Friday, April 26, 2013 | 4:13 p.m.
Panels from the AIDS Memorial Quilt have made their way to Southern Nevada.
Three of the quilt's panels honoring those from Southern Nevada who have died from HIV/AIDS are on display through the end of the month at the headquarters of Aid for AIDS of Nevada (AFAN), 1120 Almond Tree Lane, Las Vegas. Hours at the office are 8 a.m.-noon and 1 p.m. to 5 p.m. weekdays.
The NAMES Project Foundation, an Atlanta-based organization founded in 1987, is the caretaker of the AIDS Memorial Quilt, a continually growing patchwork of names designed to humanize the devastation and threat of AIDS and bring public attention to the epidemic.
“It was a way of making a statement that this is a crisis and it’s going to continue to be a crisis,” Antioco Carillo, AFAN’s executive director, said about the genesis of the AIDS Memorial Quilt, which dates to 1985. Today, the quilt now displays more than 94,000 names and covers more than 1.3 million square feet, according to the NAMES Project.
The three quilt panels at AFAN are among the 48,000 such memorials across the nation.

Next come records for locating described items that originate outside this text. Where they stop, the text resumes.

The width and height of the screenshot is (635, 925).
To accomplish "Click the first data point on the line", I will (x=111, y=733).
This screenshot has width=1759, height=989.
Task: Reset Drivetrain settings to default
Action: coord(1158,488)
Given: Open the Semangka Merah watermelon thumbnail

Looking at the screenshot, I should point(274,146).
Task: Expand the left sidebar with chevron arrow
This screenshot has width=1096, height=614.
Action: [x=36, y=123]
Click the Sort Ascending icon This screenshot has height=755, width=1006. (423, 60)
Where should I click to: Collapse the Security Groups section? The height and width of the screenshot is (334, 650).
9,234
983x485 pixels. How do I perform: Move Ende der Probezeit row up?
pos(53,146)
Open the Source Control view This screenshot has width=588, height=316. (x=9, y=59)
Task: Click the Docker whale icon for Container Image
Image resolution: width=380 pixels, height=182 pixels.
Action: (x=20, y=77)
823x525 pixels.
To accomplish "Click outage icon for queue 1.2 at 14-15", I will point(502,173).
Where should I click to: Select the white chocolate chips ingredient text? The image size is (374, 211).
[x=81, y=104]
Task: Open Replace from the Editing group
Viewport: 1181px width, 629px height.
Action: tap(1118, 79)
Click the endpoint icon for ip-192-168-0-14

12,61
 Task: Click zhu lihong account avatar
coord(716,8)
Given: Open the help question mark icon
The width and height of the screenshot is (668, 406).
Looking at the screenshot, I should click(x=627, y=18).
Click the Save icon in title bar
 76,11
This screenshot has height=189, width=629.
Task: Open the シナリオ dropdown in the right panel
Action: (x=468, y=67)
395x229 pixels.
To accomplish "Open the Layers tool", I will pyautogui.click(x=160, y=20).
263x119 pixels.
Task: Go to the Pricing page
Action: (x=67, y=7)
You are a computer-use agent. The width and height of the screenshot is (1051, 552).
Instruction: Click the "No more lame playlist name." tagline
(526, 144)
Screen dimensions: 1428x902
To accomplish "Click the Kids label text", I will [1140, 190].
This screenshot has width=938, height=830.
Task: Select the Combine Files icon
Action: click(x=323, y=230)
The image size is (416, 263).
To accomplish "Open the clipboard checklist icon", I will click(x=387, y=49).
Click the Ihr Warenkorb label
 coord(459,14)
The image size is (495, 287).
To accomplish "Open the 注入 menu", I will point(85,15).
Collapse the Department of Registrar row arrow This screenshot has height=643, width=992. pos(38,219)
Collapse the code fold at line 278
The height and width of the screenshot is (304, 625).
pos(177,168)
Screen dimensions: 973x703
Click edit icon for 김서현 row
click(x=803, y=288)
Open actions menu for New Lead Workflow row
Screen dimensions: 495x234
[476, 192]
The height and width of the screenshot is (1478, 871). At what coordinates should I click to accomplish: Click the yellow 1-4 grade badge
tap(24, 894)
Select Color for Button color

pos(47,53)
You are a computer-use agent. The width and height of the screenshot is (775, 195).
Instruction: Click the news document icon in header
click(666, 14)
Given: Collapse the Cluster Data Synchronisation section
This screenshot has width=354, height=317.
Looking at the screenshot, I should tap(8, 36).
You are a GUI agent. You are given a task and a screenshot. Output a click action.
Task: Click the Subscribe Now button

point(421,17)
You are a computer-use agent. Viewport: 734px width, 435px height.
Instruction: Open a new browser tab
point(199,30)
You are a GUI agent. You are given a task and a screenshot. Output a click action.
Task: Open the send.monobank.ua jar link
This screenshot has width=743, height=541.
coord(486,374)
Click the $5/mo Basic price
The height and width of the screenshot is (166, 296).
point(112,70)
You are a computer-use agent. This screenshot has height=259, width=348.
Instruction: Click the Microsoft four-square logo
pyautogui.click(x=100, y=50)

Bringing the panels to Las Vegas occurred only after a months-long application process to secure the rights to borrow the panels. With a little help from an endorsement from the Clark County Health District, the AFAN got the panels April 5.
The AIDS Memorial Quilt is important in that it helps people remember when things were far worse, Carillo said, when doctors were afraid of AIDS patients and when many thought the disease could be spread with a handshake.
“If you put yourself into the process of what it takes to make these, it gets very emotional,” Carillo said. “Twenty years, or 50 years, or a 100 years from now, we want to preserve this crisis we went through when no one was paying attention.”
Back then, casualties from the disease were mounting. AIDS was poorly understood, and the medical advancements of today were still decades away from existence. The disease was seen as a death sentence, and Carillo knew many who would max out their credit cards once diagnosed as a final farewell to life.
The quilt panels can help people remember those times when the outlook for AIDS patients was at its worst, and for the loved ones that made an important impact.
The quilt is a way of coping with the grief, and of remembering the best qualities of the fallen: what they looked like, who they were, and who they hoped to become. It’s key, Carillo said, to keeping some part of the person alive.